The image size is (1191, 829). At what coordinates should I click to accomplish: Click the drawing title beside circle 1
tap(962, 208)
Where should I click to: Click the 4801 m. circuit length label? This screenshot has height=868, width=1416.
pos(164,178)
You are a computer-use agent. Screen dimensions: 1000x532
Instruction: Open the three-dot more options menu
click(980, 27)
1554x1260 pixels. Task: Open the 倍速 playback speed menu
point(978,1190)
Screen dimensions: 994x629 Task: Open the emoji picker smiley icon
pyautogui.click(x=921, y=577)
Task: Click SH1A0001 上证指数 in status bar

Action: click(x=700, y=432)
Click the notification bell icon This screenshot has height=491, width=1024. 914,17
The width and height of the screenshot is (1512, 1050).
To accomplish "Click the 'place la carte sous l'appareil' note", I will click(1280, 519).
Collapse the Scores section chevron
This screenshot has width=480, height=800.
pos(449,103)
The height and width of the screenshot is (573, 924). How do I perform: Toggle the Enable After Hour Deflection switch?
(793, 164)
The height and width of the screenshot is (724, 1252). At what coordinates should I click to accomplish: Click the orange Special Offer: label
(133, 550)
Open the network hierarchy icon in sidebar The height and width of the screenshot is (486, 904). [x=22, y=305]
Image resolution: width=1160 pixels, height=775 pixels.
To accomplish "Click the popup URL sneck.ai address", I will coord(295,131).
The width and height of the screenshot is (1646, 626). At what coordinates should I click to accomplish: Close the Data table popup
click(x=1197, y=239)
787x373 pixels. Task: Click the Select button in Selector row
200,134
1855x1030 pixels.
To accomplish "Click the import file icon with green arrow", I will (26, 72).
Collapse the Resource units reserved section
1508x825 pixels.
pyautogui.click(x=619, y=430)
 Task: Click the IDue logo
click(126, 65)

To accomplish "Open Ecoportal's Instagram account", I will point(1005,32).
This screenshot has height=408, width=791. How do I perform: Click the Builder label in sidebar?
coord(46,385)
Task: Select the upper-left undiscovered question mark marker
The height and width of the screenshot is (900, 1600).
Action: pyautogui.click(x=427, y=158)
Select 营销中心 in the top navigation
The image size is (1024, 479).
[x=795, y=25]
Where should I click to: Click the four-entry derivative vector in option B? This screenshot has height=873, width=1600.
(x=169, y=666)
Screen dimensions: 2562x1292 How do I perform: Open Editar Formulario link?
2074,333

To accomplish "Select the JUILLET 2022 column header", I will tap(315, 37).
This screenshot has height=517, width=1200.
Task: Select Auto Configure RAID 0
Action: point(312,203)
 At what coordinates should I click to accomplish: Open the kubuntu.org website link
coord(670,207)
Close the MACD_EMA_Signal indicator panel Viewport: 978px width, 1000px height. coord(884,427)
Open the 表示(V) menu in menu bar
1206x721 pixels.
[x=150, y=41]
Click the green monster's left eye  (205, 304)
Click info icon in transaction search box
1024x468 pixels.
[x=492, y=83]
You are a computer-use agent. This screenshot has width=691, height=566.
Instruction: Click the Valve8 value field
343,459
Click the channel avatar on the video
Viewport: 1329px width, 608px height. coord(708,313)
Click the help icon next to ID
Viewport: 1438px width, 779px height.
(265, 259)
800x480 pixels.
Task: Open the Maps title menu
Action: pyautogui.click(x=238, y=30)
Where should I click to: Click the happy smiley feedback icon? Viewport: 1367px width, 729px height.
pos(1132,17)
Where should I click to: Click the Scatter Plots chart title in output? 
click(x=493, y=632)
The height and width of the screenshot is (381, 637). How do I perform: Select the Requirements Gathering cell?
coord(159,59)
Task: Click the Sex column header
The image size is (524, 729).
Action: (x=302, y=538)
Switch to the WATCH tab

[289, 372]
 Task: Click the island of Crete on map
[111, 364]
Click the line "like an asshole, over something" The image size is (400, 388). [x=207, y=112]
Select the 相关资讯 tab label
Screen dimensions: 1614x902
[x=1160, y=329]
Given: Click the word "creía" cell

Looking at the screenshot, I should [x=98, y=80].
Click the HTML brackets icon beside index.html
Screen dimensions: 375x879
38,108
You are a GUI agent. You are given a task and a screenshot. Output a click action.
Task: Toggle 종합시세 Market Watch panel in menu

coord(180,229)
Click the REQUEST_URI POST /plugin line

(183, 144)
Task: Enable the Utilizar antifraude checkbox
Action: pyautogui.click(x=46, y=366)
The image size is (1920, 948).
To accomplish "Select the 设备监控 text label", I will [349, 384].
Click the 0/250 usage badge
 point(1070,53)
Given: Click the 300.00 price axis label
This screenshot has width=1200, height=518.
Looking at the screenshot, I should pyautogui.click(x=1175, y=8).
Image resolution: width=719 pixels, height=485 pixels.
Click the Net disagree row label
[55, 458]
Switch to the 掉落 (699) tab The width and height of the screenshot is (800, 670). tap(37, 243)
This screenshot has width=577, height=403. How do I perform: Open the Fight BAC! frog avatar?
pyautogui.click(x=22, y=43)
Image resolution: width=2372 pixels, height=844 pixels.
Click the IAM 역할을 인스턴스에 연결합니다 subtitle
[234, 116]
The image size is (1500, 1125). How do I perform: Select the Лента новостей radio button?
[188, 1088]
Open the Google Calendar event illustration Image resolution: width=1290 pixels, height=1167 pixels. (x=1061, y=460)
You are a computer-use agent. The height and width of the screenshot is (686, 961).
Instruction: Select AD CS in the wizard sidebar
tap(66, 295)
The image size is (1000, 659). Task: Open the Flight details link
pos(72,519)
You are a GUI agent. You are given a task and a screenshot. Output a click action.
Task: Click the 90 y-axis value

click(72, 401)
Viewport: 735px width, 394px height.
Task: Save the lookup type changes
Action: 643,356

____

→ TO DO:
Nothing should be left out or altered, so reproduce the whole listing.

→ TASK OUTPUT:
The image size is (1191, 829). At what coordinates should I click to accomplish: Click the drawing title beside circle 1
tap(962, 208)
Where should I click to: Click the 4801 m. circuit length label? This screenshot has height=868, width=1416.
pos(164,178)
You are a computer-use agent. Screen dimensions: 1000x532
Instruction: Open the three-dot more options menu
click(980, 27)
1554x1260 pixels. Task: Open the 倍速 playback speed menu
point(978,1190)
Screen dimensions: 994x629 Task: Open the emoji picker smiley icon
pyautogui.click(x=921, y=577)
Task: Click SH1A0001 上证指数 in status bar

Action: click(x=700, y=432)
Click the notification bell icon This screenshot has height=491, width=1024. 914,17
The width and height of the screenshot is (1512, 1050).
To accomplish "Click the 'place la carte sous l'appareil' note", I will click(1280, 519).
Collapse the Scores section chevron
This screenshot has width=480, height=800.
pos(449,103)
The height and width of the screenshot is (573, 924). How do I perform: Toggle the Enable After Hour Deflection switch?
(793, 164)
The height and width of the screenshot is (724, 1252). At what coordinates should I click to accomplish: Click the orange Special Offer: label
(133, 550)
Open the network hierarchy icon in sidebar The height and width of the screenshot is (486, 904). [x=22, y=305]
Image resolution: width=1160 pixels, height=775 pixels.
To accomplish "Click the popup URL sneck.ai address", I will coord(295,131).
The width and height of the screenshot is (1646, 626). At what coordinates should I click to accomplish: Close the Data table popup
click(x=1197, y=239)
787x373 pixels. Task: Click the Select button in Selector row
200,134
1855x1030 pixels.
To accomplish "Click the import file icon with green arrow", I will (26, 72).
Collapse the Resource units reserved section
1508x825 pixels.
pyautogui.click(x=619, y=430)
 Task: Click the IDue logo
click(126, 65)

To accomplish "Open Ecoportal's Instagram account", I will point(1005,32).
This screenshot has height=408, width=791. How do I perform: Click the Builder label in sidebar?
coord(46,385)
Task: Select the upper-left undiscovered question mark marker
The height and width of the screenshot is (900, 1600).
Action: pyautogui.click(x=427, y=158)
Select 营销中心 in the top navigation
The image size is (1024, 479).
[x=795, y=25]
Where should I click to: Click the four-entry derivative vector in option B? This screenshot has height=873, width=1600.
(x=169, y=666)
Screen dimensions: 2562x1292 How do I perform: Open Editar Formulario link?
2074,333

To accomplish "Select the JUILLET 2022 column header", I will tap(315, 37).
This screenshot has height=517, width=1200.
Task: Select Auto Configure RAID 0
Action: point(312,203)
 At what coordinates should I click to accomplish: Open the kubuntu.org website link
coord(670,207)
Close the MACD_EMA_Signal indicator panel Viewport: 978px width, 1000px height. coord(884,427)
Open the 表示(V) menu in menu bar
1206x721 pixels.
[x=150, y=41]
Click the green monster's left eye  (205, 304)
Click info icon in transaction search box
1024x468 pixels.
[x=492, y=83]
You are a computer-use agent. This screenshot has width=691, height=566.
Instruction: Click the Valve8 value field
343,459
Click the channel avatar on the video
Viewport: 1329px width, 608px height. coord(708,313)
Click the help icon next to ID
Viewport: 1438px width, 779px height.
(265, 259)
800x480 pixels.
Task: Open the Maps title menu
Action: pyautogui.click(x=238, y=30)
Where should I click to: Click the happy smiley feedback icon? Viewport: 1367px width, 729px height.
pos(1132,17)
Where should I click to: Click the Scatter Plots chart title in output? 
click(x=493, y=632)
The height and width of the screenshot is (381, 637). How do I perform: Select the Requirements Gathering cell?
coord(159,59)
Task: Click the Sex column header
The image size is (524, 729).
Action: (x=302, y=538)
Switch to the WATCH tab

[289, 372]
 Task: Click the island of Crete on map
[111, 364]
Click the line "like an asshole, over something" The image size is (400, 388). [x=207, y=112]
Select the 相关资讯 tab label
Screen dimensions: 1614x902
[x=1160, y=329]
Given: Click the word "creía" cell

Looking at the screenshot, I should [x=98, y=80].
Click the HTML brackets icon beside index.html
Screen dimensions: 375x879
38,108
You are a GUI agent. You are given a task and a screenshot. Output a click action.
Task: Toggle 종합시세 Market Watch panel in menu

coord(180,229)
Click the REQUEST_URI POST /plugin line

(183, 144)
Task: Enable the Utilizar antifraude checkbox
Action: pyautogui.click(x=46, y=366)
The image size is (1920, 948).
To accomplish "Select the 设备监控 text label", I will [349, 384].
Click the 0/250 usage badge
 point(1070,53)
Given: Click the 300.00 price axis label
This screenshot has width=1200, height=518.
Looking at the screenshot, I should pyautogui.click(x=1175, y=8).
Image resolution: width=719 pixels, height=485 pixels.
Click the Net disagree row label
[55, 458]
Switch to the 掉落 (699) tab The width and height of the screenshot is (800, 670). tap(37, 243)
This screenshot has width=577, height=403. How do I perform: Open the Fight BAC! frog avatar?
pyautogui.click(x=22, y=43)
Image resolution: width=2372 pixels, height=844 pixels.
Click the IAM 역할을 인스턴스에 연결합니다 subtitle
[234, 116]
The image size is (1500, 1125). How do I perform: Select the Лента новостей radio button?
[188, 1088]
Open the Google Calendar event illustration Image resolution: width=1290 pixels, height=1167 pixels. (x=1061, y=460)
You are a computer-use agent. The height and width of the screenshot is (686, 961).
Instruction: Select AD CS in the wizard sidebar
tap(66, 295)
The image size is (1000, 659). Task: Open the Flight details link
pos(72,519)
You are a GUI agent. You are given a task and a screenshot. Output a click action.
Task: Click the 90 y-axis value

click(72, 401)
Viewport: 735px width, 394px height.
Task: Save the lookup type changes
Action: 643,356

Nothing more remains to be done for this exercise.